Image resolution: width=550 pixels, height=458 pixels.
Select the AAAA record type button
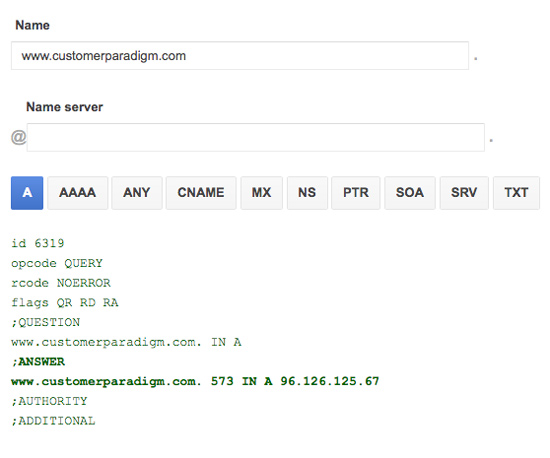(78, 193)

==

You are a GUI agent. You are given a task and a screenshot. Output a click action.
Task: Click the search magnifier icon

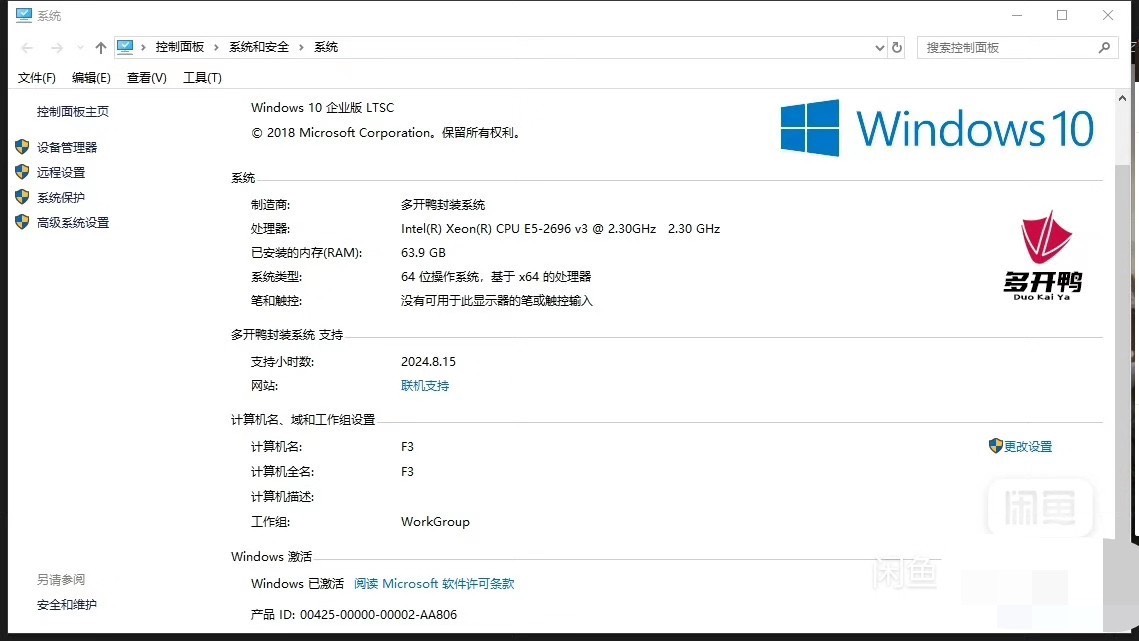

---

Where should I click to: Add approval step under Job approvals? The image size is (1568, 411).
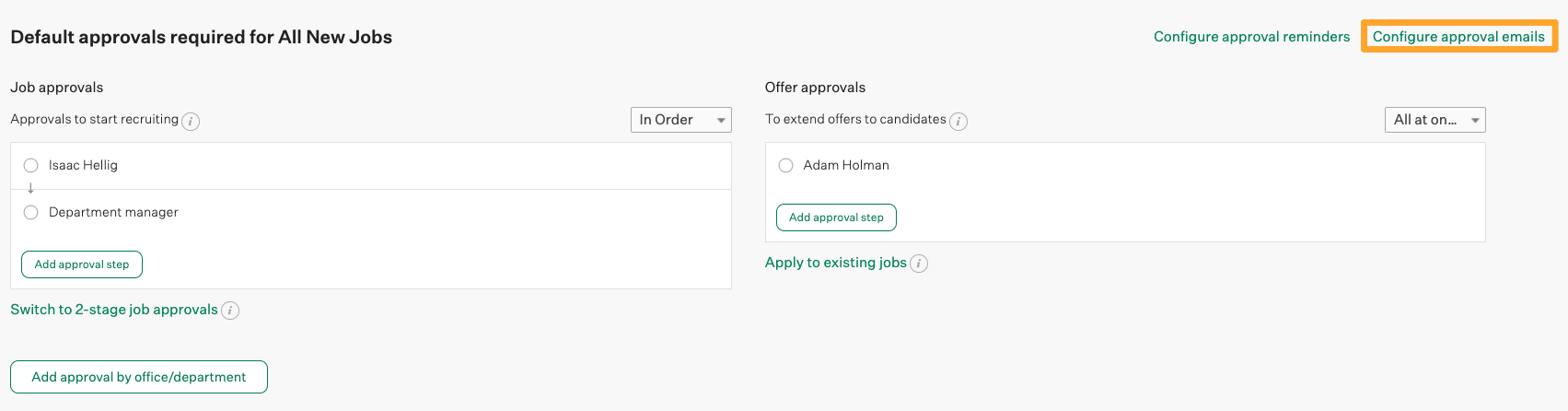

- Task objective -
Here the output must be the lines above from the line with "You are a GUI" to the line with "Task: Click the search magnifier icon", both included, duplicated word for word and nothing else.

- Exercise solution -
You are a GUI agent. You are given a task and a screenshot. Output a click action.
Task: Click the search magnifier icon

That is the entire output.